Two women with Brewster connections are being honored as “Commonwealth Heroines” for their influential community leadership by the Massachusetts Commission on the Status of Women.
Marie Enochty is a longtime Brewster resident who has been an accomplished advocate for children and high-quality education. She now trains teachers and principals in early education for Boston Public Schools. Prior to this role, Marie worked at Cape Cod Children’s Place. She served for 10 years as Brewster’s representative to the Nauset Regional School Committee and over 20 years on the Brewster School Committee. Marie has served as a board member of the Massachusetts Association for the Education of Young Children, the Boston Children’s Museum’s Native American Early Childhood Council, Latham Centers, and the Cape Cod Collaborative. She has advocated for sufficient education funding and ending racism. She holds a B.A in art education and an M.S. in education. State Senator Julian Cyr recommended Marie for this honor.
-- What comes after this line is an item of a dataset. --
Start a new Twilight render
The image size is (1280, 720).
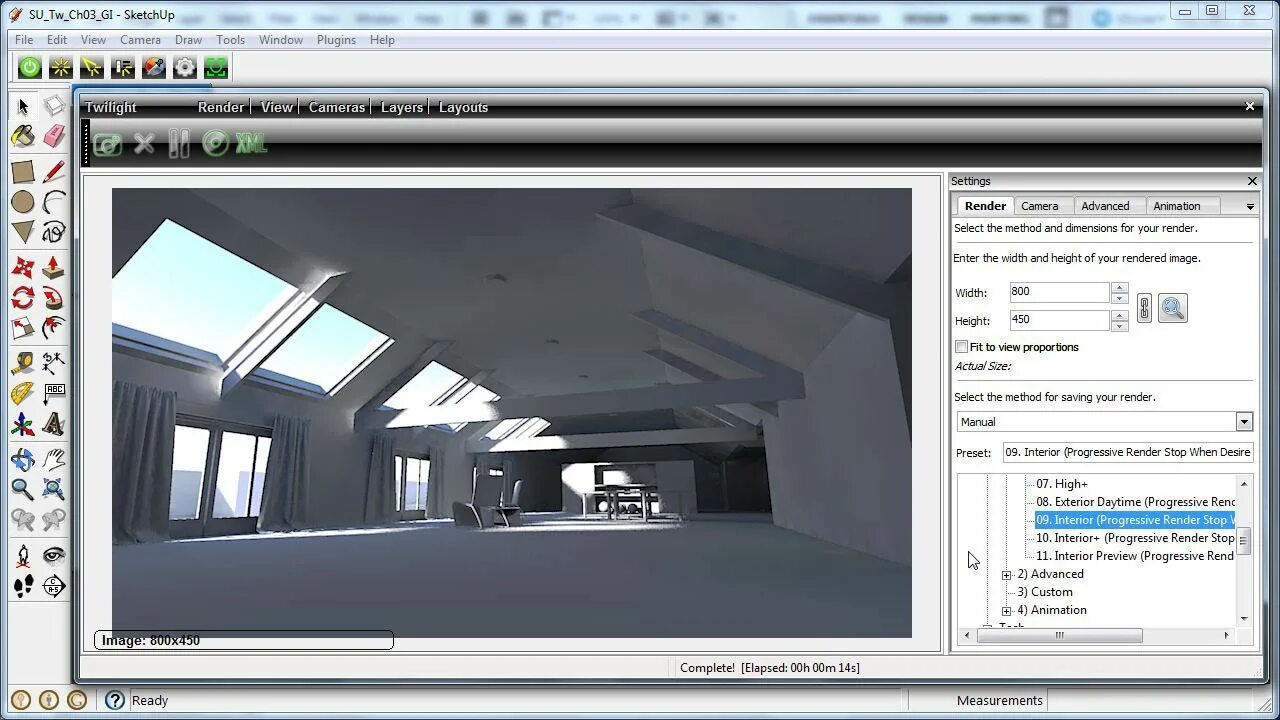(x=107, y=143)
Virginia (Ginny) Locke, a long-time Brewster resident who now resides in South Yarmouth, is being recognized for her leadership in transforming the Crosby Mansion from an arson-damaged structure on the verge of demolition into a historic restoration success. Ginny, a retired school librarian without historic preservation experience, led the Friends of Crosby Mansion’s efforts for nearly 30 years. She coordinated volunteers and their restoration efforts, held fundraisers and open houses, and managed two cottage renovations on the property that now provide income to support ongoing preservation efforts. Thanks to the Friends’ group, the Town of Brewster leased the property in 2003 from the State. The mansion now stands as a cultural icon featured in art and photography, and hosts weddings and other events. Ginny, now 89, recently turned over her leadership duties but continues to assist at mansion events. State Representation Tim Whelan recommended Ginny for this honor.
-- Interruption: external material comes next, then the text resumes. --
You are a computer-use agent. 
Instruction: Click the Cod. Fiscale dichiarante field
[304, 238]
Each year the Massachusetts Commission on the Status of Women recognizes women who may not be in the news but who make their communities better places to live. Their leadership and volunteerism help to advance the status of women and girls in meaningful ways in Massachusetts.
The Massachusetts Commission on the Status of Women is an independent state agency created in 1998 to advance women in the Commonwealth to full equality in all areas of life and to promote their rights and opportunities. This year’s event honoring women from across the state will be held virtually on June 24 on the Commission’s social media platforms.